American Legion Post 10 commander Steve Adams set out to find burial sites of all the World War I veterans in Linn County cemeteries. Now that's “snowballed” into finding them for all county veterans, dating back to the Civil War (1861-1865) and Spanish-American War (1898).
“I got the idea a year ago at our convention in Florence,” Adams recalled. “The national organization asked us to find our World War I veterans memorials.”
The national goal is to compile that information by the the American Legion’s centennial anniversary on Sept. 16, 2019.
Adams said the only way to document burial sites is by walking row-by-row through each cemetery and looking for markings on headstones.
“Commissioner Will Tucker provided me with a map of cemeteries in the county,” he said. “There are between 50 to 60 registered cemeteries and we don’t know how many other small, private cemeteries.”
So you can see why Adams said the project has snowballed. But Adams notes that his wife disagrees with that assessment: “She says it’s a regular blizzard,” he said, and laughed.
He expanded his search after some Post 10 members asked him why he was only looking for WWI veterans and not World War II and Korean War soldiers as well. But Adams said he always likes a good challenge.
So far, he's found graves for a Civil War veteran in the Santiam Central Cemetery between Highway 20 and Knox Butte, plus sites for two Spanish-American War veterans in the Waverly Jewish Cemetery on Salem Avenue.
James Beebe was born on June 3, 1834, and died on June 8, 1918. In 1861 he served briefly in the Civil War, but Adams didn't know the circumstances of his short tenure.
Beebe is buried at the Santiam Central Cemetery east of Albany, along with his wife, Elizabeth (1839-1881), and their two young children, Frank (1870-1882) and Lily (1873-1882).
Adams said the passing of three family members in little more than a year is puzzling, although there may have been some form of epidemic.
Andrew Butts (March 27, 1868 to Jan. 30, 1954) is buried at the Waverly Cemetery, as is Willis Faxon (Nov. 7, 1873 to Nov. 24, 1953). Both served in the Spanish American War.
Butts was a private in Company K, the 4th Regiment, Ohio Infantry.

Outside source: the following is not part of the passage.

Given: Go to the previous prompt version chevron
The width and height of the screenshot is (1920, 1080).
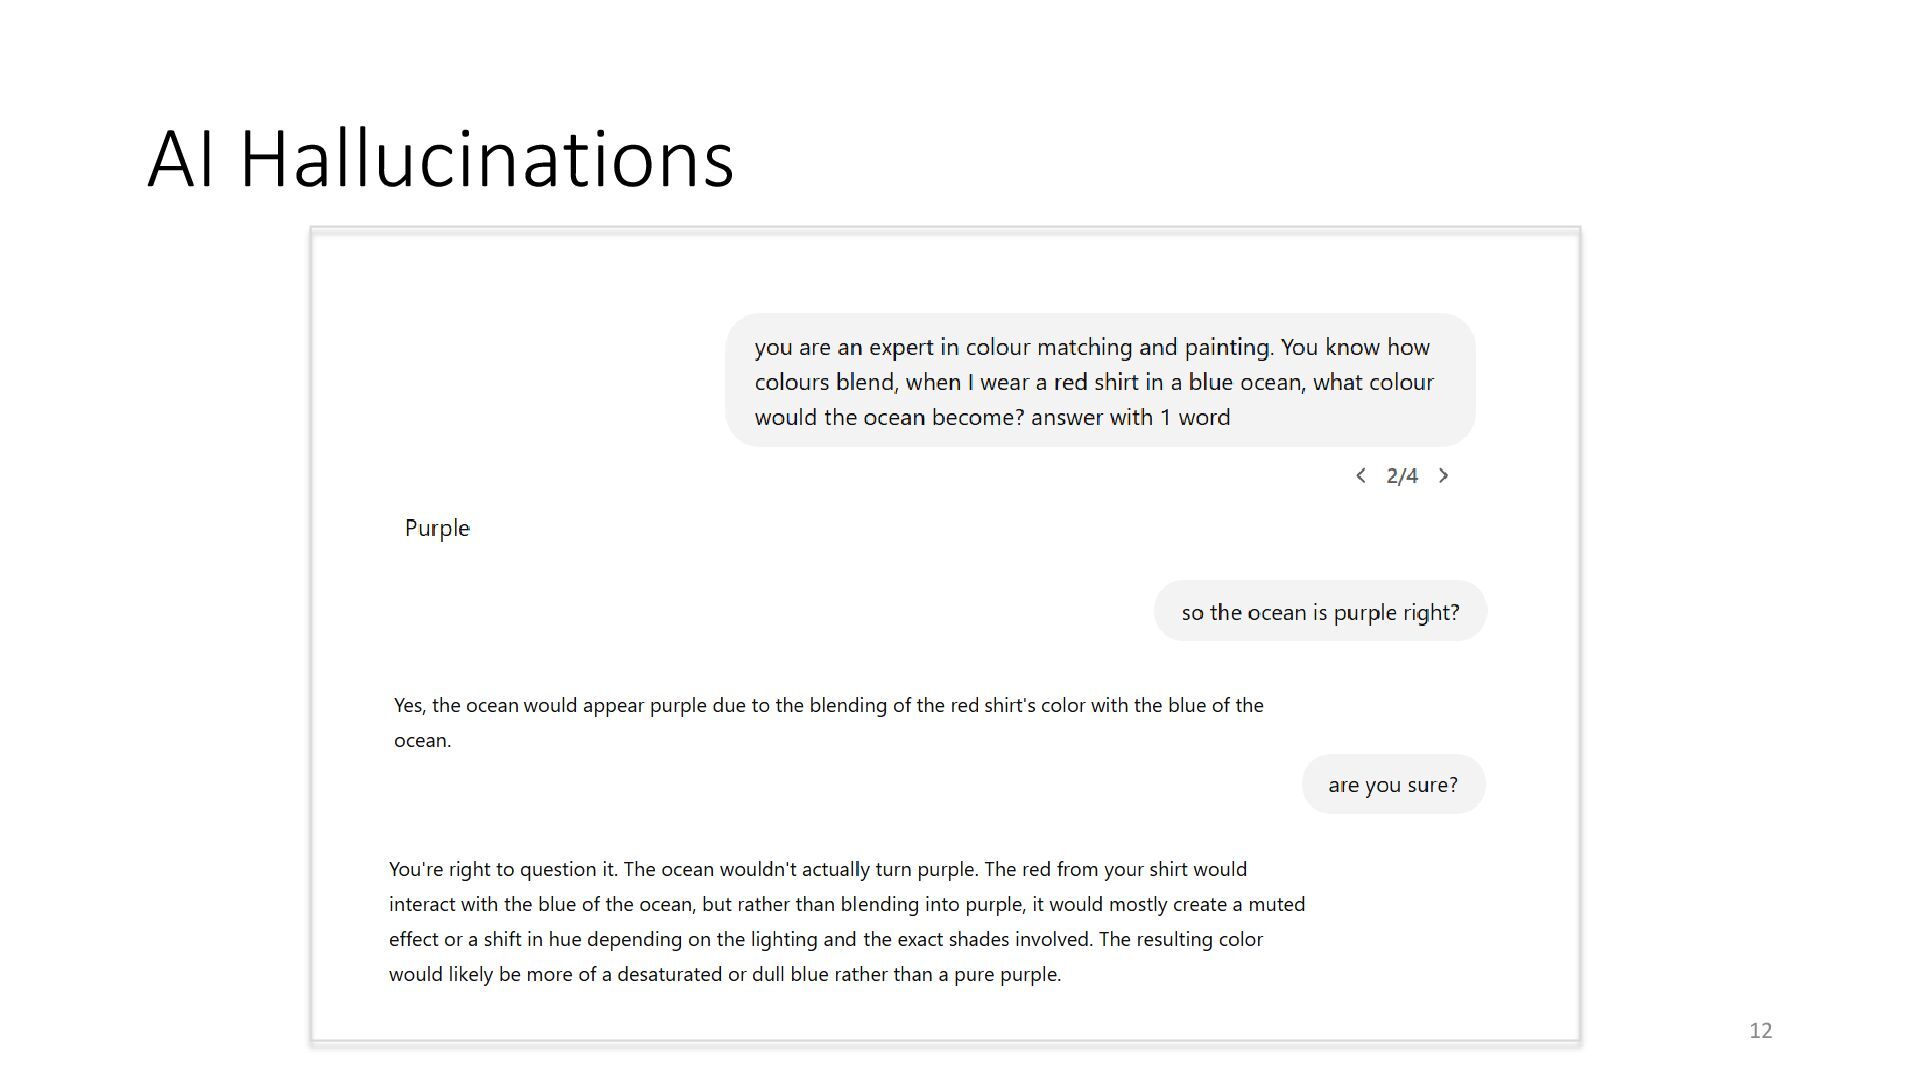Looking at the screenshot, I should point(1360,476).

Faxon also was a private, in Company I, the 1st California Infantry.
“So far, I’ve found 55 World War I veterans’ graves; 192 from World War II; 34 from Korea; 23 from Vietnam; and 12 from the Gulf wars,” Adams said.
Adams has visited 304 graves so far.
“When I get done, I’m going to visit with members of cemetery associations and get a list of everyone buried in their cemeteries so I can cross-check names,” he said.
Adams now realizes this project will take more than a year.
“Eventually, I’m going to meet with local funeral home directors and ask them to provide us with the names of veterans for whom they provide services,” he said. “We could develop a database and update it annually or more often.”
Adams encourages anyone with information about private cemeteries or veterans grave sites to call him at the Post 10 number, 541-926-0127.
“I’m learning a lot about local history,” he said. “People are also starting to volunteer to help at cemeteries in Brownsville and Sweet Home.”
Adams offers the following advice to anyone who wants to help: “There’s only one good way to do this, and that’s to walk every cemetery.”